14 Temmuz 2010 Çarşamba

İNSANİYET...

Yapabileceğim en tehlikeli şeyi yaptım.
Kendimi düşündüm. Neyi ne için yaptığımı...
İnsanı düşündüm, dünyayı… Ve bu noktaya nasıl geldiğimizi.

Bomboş bedenlerimize giydirdiğimiz bu elbise ve doğduğumuz gün bize hediye edilmiş kafamızın içine soktuklarımız ne de bol geldi bize !?
İnsan diye adlandırdığımız bu yaratık. Yani biz... Her birimiz...
Olanı değil de olmasını istediğimiz şeyi görmeyi ne zaman seçtik?
Ne zaman çocuklarımızı çok sevdik, onları “ küçük birer biz ” yapmaya uğraşırken?
Onlara “sevgi” diye verdiğimiz şeyin, aslında sadece kendi kişisel tatminimizi sağlayan en sahtekârca sahiplenme ve hükmetme duygusundan başka bir şey olmadığını, ilk ne zaman görmezden gelmeye başladık?

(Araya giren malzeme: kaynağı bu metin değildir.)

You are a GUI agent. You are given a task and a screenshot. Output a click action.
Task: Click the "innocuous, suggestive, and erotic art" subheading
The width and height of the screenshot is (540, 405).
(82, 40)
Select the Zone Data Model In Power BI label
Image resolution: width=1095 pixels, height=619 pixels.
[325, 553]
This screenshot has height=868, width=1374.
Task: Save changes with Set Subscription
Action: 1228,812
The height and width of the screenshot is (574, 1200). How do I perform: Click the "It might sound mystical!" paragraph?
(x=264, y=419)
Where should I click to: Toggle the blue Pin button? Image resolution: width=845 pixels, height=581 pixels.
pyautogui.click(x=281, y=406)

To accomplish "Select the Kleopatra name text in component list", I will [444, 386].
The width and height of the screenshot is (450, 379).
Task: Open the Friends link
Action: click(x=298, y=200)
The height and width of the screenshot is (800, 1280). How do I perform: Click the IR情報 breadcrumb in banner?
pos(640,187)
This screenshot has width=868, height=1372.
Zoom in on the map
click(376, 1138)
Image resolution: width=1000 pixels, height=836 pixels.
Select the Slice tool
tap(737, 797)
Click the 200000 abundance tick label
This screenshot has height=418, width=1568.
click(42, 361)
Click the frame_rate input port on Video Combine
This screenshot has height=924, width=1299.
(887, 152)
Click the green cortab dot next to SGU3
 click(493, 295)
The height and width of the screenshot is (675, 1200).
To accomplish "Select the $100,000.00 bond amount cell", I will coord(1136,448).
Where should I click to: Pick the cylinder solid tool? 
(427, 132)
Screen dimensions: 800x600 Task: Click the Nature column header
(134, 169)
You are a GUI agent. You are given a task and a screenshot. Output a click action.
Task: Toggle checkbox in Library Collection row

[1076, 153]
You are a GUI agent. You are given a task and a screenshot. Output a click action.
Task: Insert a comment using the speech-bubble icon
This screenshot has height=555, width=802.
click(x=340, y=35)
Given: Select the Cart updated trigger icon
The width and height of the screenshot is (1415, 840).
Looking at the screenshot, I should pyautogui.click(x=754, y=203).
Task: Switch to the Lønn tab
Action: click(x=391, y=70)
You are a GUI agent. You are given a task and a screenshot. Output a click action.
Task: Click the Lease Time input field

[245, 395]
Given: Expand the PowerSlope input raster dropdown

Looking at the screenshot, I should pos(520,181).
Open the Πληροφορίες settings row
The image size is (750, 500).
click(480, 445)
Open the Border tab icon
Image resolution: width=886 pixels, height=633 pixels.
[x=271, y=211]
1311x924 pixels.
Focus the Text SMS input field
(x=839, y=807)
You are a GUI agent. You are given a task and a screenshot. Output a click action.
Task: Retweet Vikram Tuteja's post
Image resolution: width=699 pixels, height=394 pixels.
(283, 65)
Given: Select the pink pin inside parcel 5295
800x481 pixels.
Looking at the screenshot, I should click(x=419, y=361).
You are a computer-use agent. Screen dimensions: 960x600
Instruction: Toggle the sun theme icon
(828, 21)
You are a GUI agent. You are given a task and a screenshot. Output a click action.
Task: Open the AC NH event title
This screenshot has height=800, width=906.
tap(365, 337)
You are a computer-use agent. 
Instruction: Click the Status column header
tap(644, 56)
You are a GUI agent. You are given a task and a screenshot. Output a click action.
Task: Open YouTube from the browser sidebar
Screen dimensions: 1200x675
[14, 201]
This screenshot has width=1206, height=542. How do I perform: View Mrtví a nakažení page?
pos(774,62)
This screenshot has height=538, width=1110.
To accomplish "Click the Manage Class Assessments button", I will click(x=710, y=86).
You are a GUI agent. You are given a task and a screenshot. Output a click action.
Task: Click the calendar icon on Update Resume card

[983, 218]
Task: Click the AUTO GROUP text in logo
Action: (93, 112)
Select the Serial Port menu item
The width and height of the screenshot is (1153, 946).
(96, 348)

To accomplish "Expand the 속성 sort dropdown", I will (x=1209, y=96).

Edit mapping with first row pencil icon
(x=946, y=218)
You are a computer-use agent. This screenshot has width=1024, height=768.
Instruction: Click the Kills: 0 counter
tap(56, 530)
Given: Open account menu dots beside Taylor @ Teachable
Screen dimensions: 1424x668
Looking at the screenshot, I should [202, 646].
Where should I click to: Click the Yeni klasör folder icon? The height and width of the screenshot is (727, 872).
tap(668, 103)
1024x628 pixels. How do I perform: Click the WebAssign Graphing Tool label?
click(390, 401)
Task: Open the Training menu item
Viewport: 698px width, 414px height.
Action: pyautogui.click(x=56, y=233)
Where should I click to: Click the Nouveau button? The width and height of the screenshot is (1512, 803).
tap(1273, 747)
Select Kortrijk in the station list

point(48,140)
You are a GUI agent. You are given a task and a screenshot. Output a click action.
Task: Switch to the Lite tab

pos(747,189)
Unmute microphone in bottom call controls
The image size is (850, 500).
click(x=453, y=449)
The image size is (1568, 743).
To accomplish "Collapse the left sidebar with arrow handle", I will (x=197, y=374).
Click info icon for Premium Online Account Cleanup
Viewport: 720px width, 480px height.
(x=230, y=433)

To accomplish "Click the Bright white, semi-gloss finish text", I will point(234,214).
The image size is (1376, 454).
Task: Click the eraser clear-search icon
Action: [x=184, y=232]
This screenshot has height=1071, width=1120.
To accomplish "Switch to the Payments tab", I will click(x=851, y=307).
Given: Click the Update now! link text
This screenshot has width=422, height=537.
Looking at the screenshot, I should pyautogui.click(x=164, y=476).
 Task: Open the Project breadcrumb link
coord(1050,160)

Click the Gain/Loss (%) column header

"En doğrusu"nu nasıl biz bildik hep?
Bedensel ve zihinsel gelişmenin bedeli olarak neden ruhumuzu ve insanlığımızı verdik?
Ve bugün niye buradayız?
Tam bulunduğumuz bu yerde...
Tüketmenin ve tükenmenin tam ortası.
Sadece malı değil... Sevgiyi, saygıyı, nefsi, ruhu, insanlığı tüketmenin en yüksek noktası...
Uygarlık! ... Adı bu.
Kendi kıçını kurtarma sanatı...
Duygularını gizlemenin maharet sayıldığı, “ihanetin imparatorluğu”nu kurdu insan.
...Ve şimdi artık... Asıl ve ilk önce yıkılması gerekenin bu olduğunu görecek gözü bile bırakmadı arkasında.
...Ve şimdi artık... Çığrından çıkmış bu acımasız sistemin yerine konabilecek yeni bir şey olmadığı için, hala ayakta bu vahşiler. Ki büyütüp besledikleri canavar kendi etlerini de kopardığı halde.
     Yozlaşmış kültürleri, insanlık cahili çocukları, tatminsiz karıları, iktidarsız, erkeklikten uzaklaşmış, metro seksüel kocaları ve hatta cinsiyetsiz komşuları vasıtasıyla...
Çünkü hala; insanı kontrol edecek, yönetecek, kullanacak, acımasızca sömürüp yağını emerek posasından bile faydalanabilecek yeni bir sistem yok ortada.

"İnsan"ın kendisine yaptığı bu zulmü, hiçbir canlı bir başkasına yapmadı.


Bir dakika sonra boğazındaki son nefesini çekip alacağı ceylana ölümü tattırırken, onunla oynaşmasında bile bu kadar acımasız değildi Aslan kendisine.
Sadece ceylana çektirdi acıyı Azrail’in kılıcı iken.
Aslan... Eğlenir, doyar, güçlenir, gider... Yediği ceylan zarar veremez ona.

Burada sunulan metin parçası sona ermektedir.